Marijuana does work well orally however because of the bio-availability larger quantities are required, which is a problem with something that was illegal and is now expensive. It is possible to improve the bio-availability in many ways, including buying this book, or one of the many other ones now available. You used to be able to download a book on PDF but I guess nothing is free now. One of my patients practically has a chemistry lab in his kitchen.
Sativex a mixture of THC and CBD from a cloned plant is available in a buccal spray in Canada. It is unfortunately expensive and not covered under any drug plan, therefore it never caught on although I think it is still a promising product.
So, if you want to promote the use of cannabinoids than more power to you. But you should focus on the pharmacologic properties and appropriate delivery of the drug, like we do with every other drug.I think I covered this in my previous two posts but apparently not.
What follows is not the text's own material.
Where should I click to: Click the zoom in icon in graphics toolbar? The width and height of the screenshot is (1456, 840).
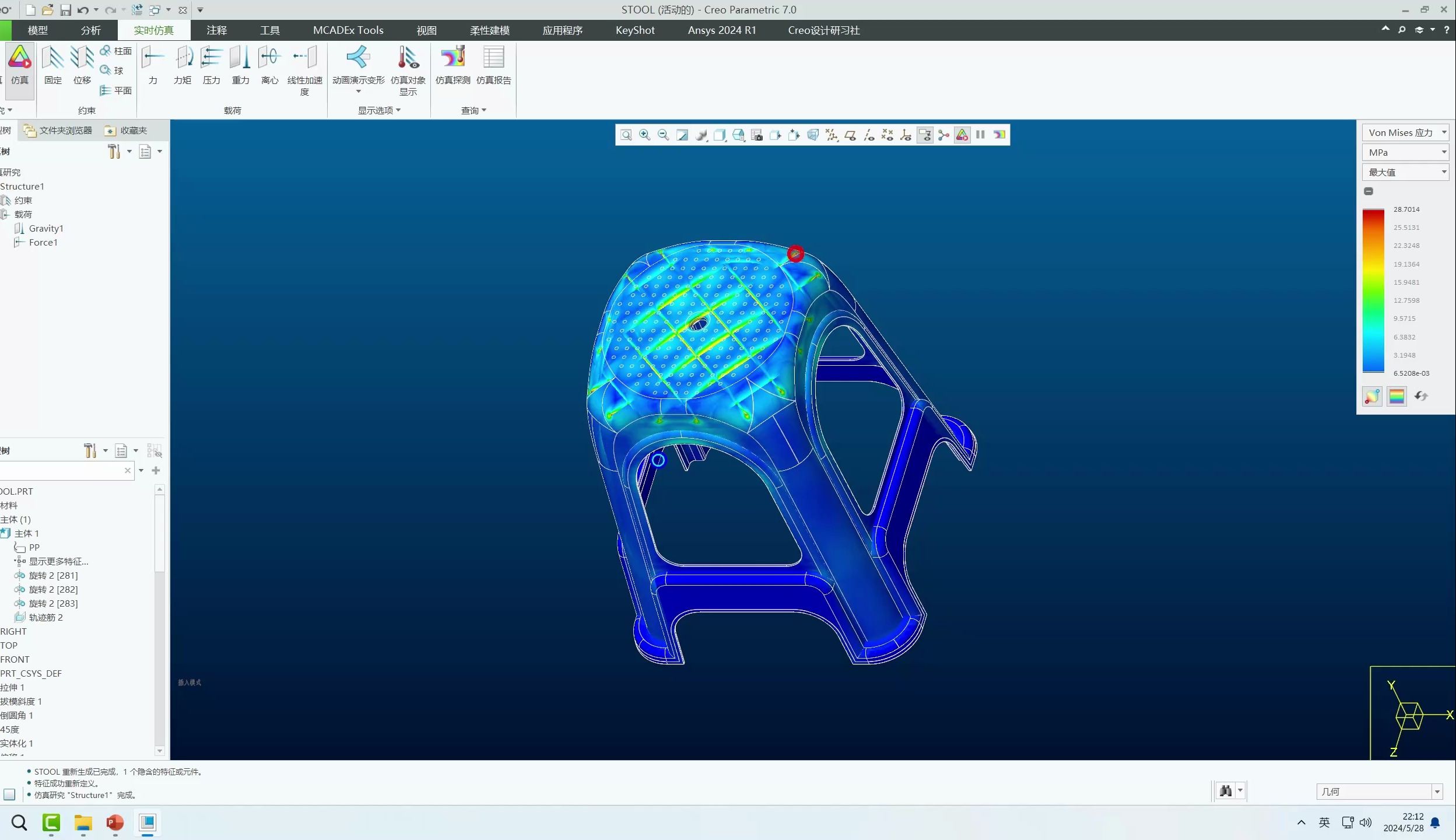[644, 135]
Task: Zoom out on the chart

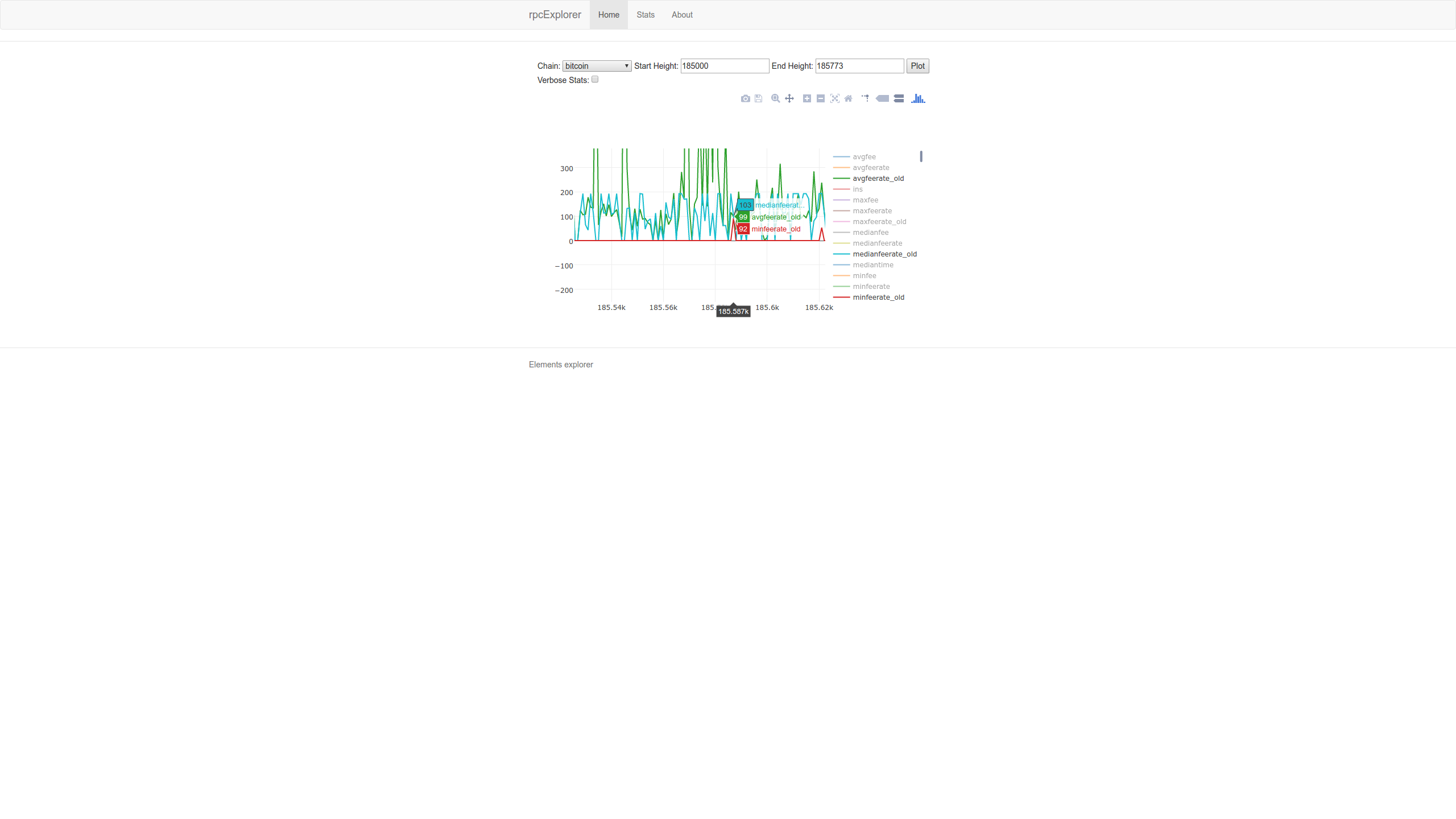Action: 820,98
Most of us in the pain business would rather we had a pharmaceutical grade cannabis product that we could prescribe to patients either in oral form or as a spray (okay we do have Sativex). As I mentioned in my previous posts it reflects poorly on the academic pain community and the pharmaceutical industry that with longer than 13 years to work on this we do not have a plethora of products. In fact with the exception of one evangelical person, nobody in Canada has really done any clinical research on this. A major factor is of course that it is practically impossible to do any research in cannabinoids in the US which is unfortunately where most of the new drug research for Canada is done.
13 years ago others and I could have stuck our heads up our asses and ignored this issue, like so many people did, but we tried to work with patients to try to get them the best treatment with the limited resources we have.